Sometimes the comments on an article, like my recent post on reforming the justice system, reveal a deep misunderstanding of how the world works.

People with money and power run our societies. The Princeton/Northwestern oligarchy study found that what they want is what matters, and that the opinions of the rest of us don’t matter.

If they are not subject to how a part of society operates, they don’t care if it runs well, and it will run badly (or, in a way that profits them, which is generally the same thing).

The justice system, for the rich and powerful, works well. They have good counsel, because they can afford it. They can afford bail. They generally go to minimum security prison if they happen to be indicted, and they are never actually charged with most of their crimes — as was the case in widespread fraud leading up to the financial crisis or the robo-signing fraud used to steal people’s houses afterwards. (At most, they pay fines, which are less than the value of what they stole.)

The security systems in airports are hell. But rich people don’t go through it, they fly in private jets.

The medical system in the US is bad and overpriced for most people. But it’s very very good if you’re rich or powerful.

The US has been at war for almost 20 years now, but US elites don’t care, because they and their children don’t fight in it.

The US education system is bad, and worse in places which are poorer. US elites don’t care, because they either go to private schools or cluster in rich neighbourhoods where the schools are good, because they are funded through property taxes.

Covid-19 is not a problem, because it mostly kills poor people and minorities, and it’s making the rich much much richer, getting rid of their competition among small business-owners.

If you want something to work well, powerful and rich people must be forced to use it. They must have the same experience as ordinary people.

It takes an especially bad dose of capitalist ideology (or aristocratic or oligarchic ideology) to not perceive this point. If the powerful aren’t affected by how they run society (except to get richer and more powerful), if they don’t experience how the society runs for ordinary people, then society will be shit, AND, if you want society to be good, you can’t allow rich and powerful people to opt out of ordinary experiences.

They must have the same health care as everyone else, including the same odds of not receiving care, being bankrupted by it or getting bad care.

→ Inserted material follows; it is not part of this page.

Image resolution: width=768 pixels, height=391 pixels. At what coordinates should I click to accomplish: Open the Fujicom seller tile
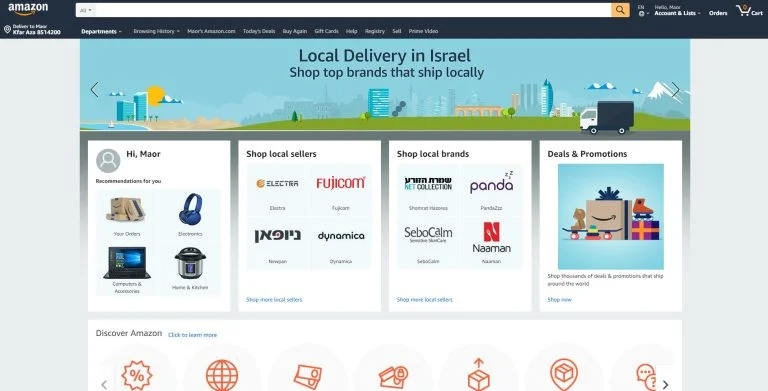(x=341, y=190)
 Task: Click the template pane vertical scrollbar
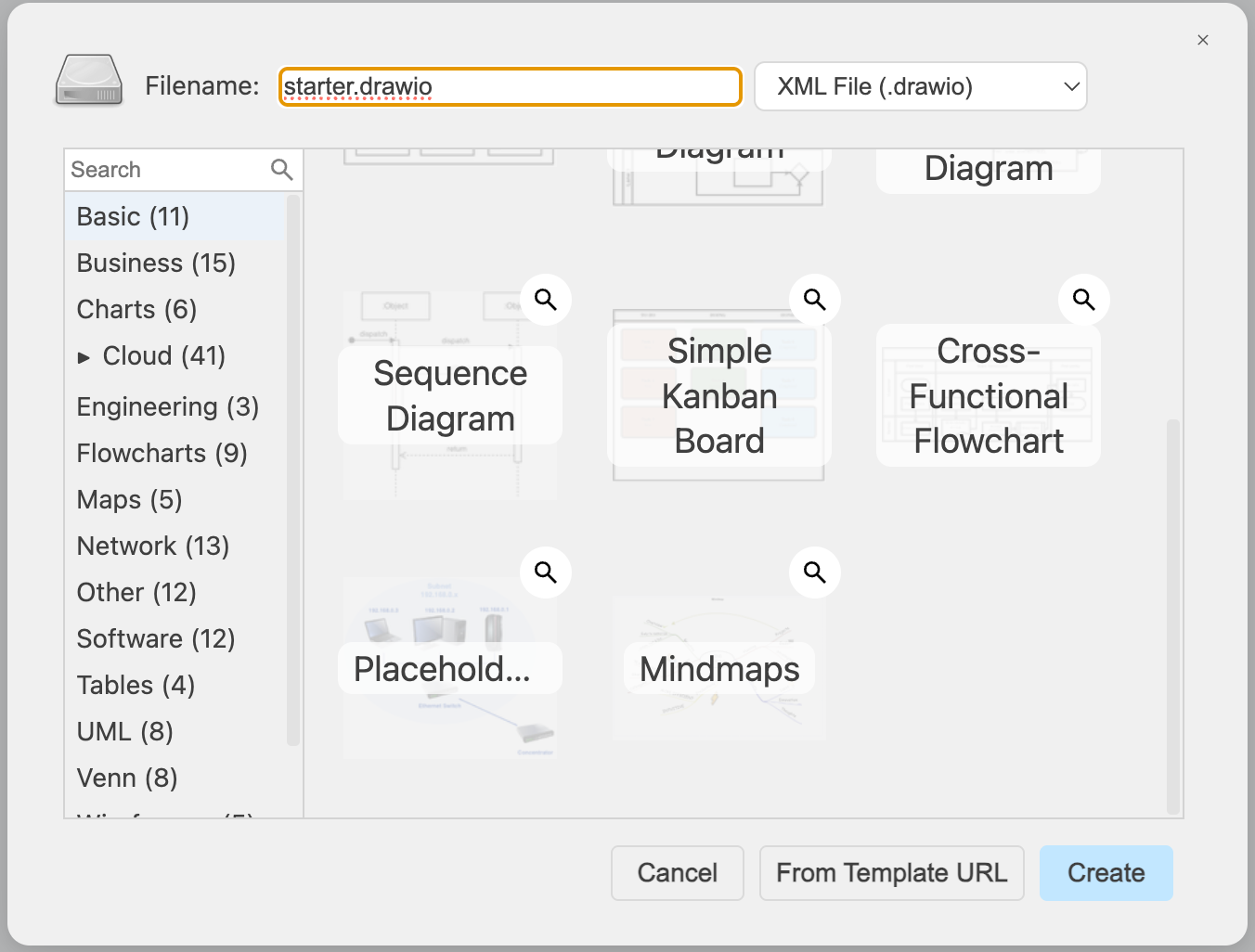point(1172,612)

They must go through the security lines at airports and be groped. Their kids must have the same odds of having shitty schools. They must have the same odds of dying of Covid-19. They must be given rifles after voting for a war in the Senate and sent to the front lines (or at the least their kids must be, though I see no reason why they shouldn’t be, and if they’re too physically weak to fight, they shouldn’t be allowed to vote on a war they won’t be involved in).

All of this is the most basic of common sense, a level of reasoning that a ten year old would be able to follow easily.

If you cannot follow this reasoning you are suffering from a very bad case of ideological poisoning or you identify with the rich and powerful class. Perhaps you belong to it, or perhaps you’ve just lost a sense of your own position.

I can hear many people now, “rich and powerful people deserve to be treated better, and everyone else deserves shit.”

You can have a good society when you are willing to do what it takes, and the most important rule of a good society is that important people don’t get to opt out of the world their class creates for everyone else.

9/3-20: article edited to reflect oligarchy study authors being at Princeton/Northwestern, not Harvard.